We keep running into situations where a girl will take a dislike to dd (fair enough, not everyone has to like each other), but then influences other kids to not want to play with her either. Dd does have some social skills issues but many kids seem to like playing with her. Fitting into groups is hard though. She has taken social skills classes, we work on this all the time at home as well. Often I just try to avoid the girls who do this, but I am not sure this is the best way, especially since it may seem as if we are the ones excluding them. I've been wondering about talking to the moms - seems like it would backfire at this age, nine year olds, and create more resentment. Sometimes the moms are sitting right there when the girls discuss who is and is not invited to their birthday party (dd is not invited), and they say nothing. I guess they don't see it as a problem. Wondering if there are any good ways to approach this, besides working with dd at home and avoiding girls who are regularly unpleasant.
exclusion - talking to other parents
Personally, I would try and help her work it out with the girls on her own - involving parents can make things more difficult on occasion and I'm sure you want to avoid that! Would your daughter be interested in having one or two of the girls over for an afternoon away from school?

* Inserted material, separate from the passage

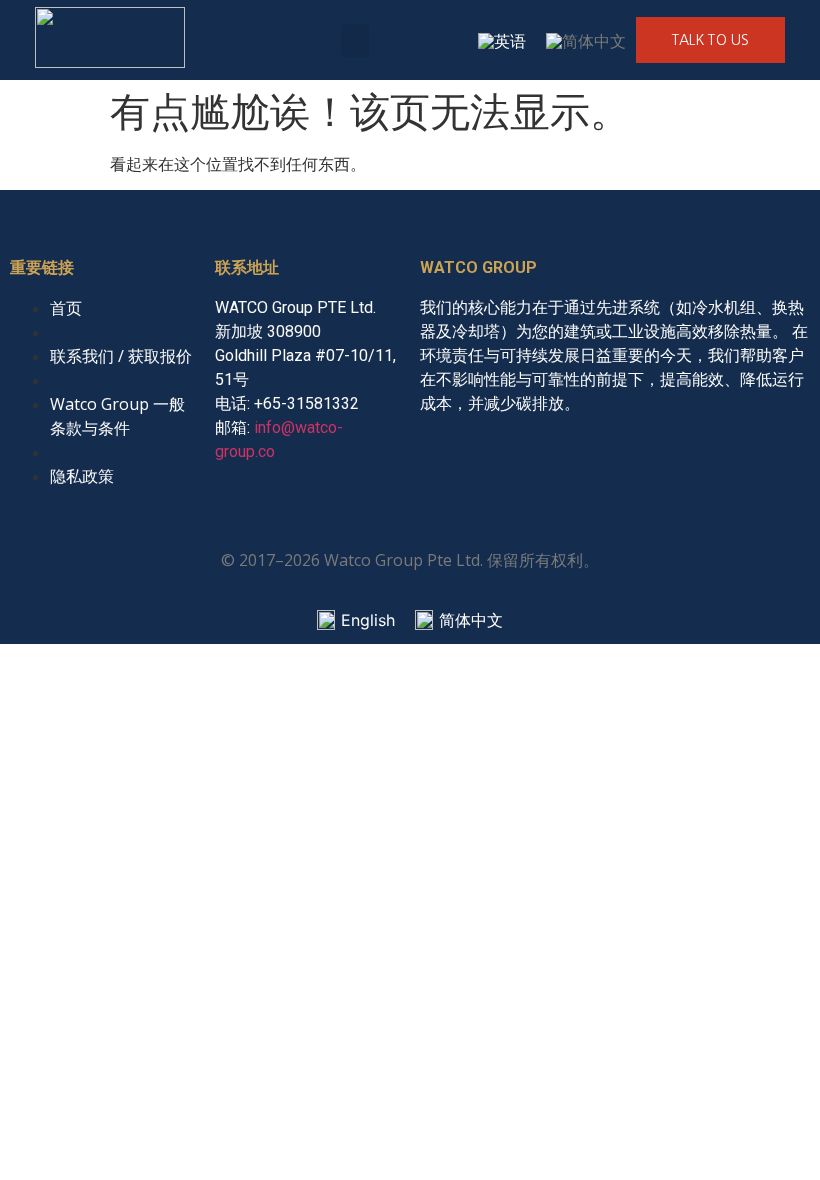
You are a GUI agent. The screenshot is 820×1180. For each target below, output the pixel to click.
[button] (355, 40)
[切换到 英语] (502, 40)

Thanks for the responses! Yes, it seems by this age the girls are harder to direct and able to be more subtle when they exclude someone. I notice it, but I think a lot of the other parents don't. I will try to see if the main girl can come for a playdate. When I've asked in the past, they are always busy or something comes up. : ( And I will try to avoid them, however since the girls are in some of the same activities I am sure we will still see them sometimes. I guess I just have to explain to dd that this girl is not really her friend, and to try not to let these things hurt her. Not long ago, they seemed to be getting along fine and dd still thinks of her as a good friend.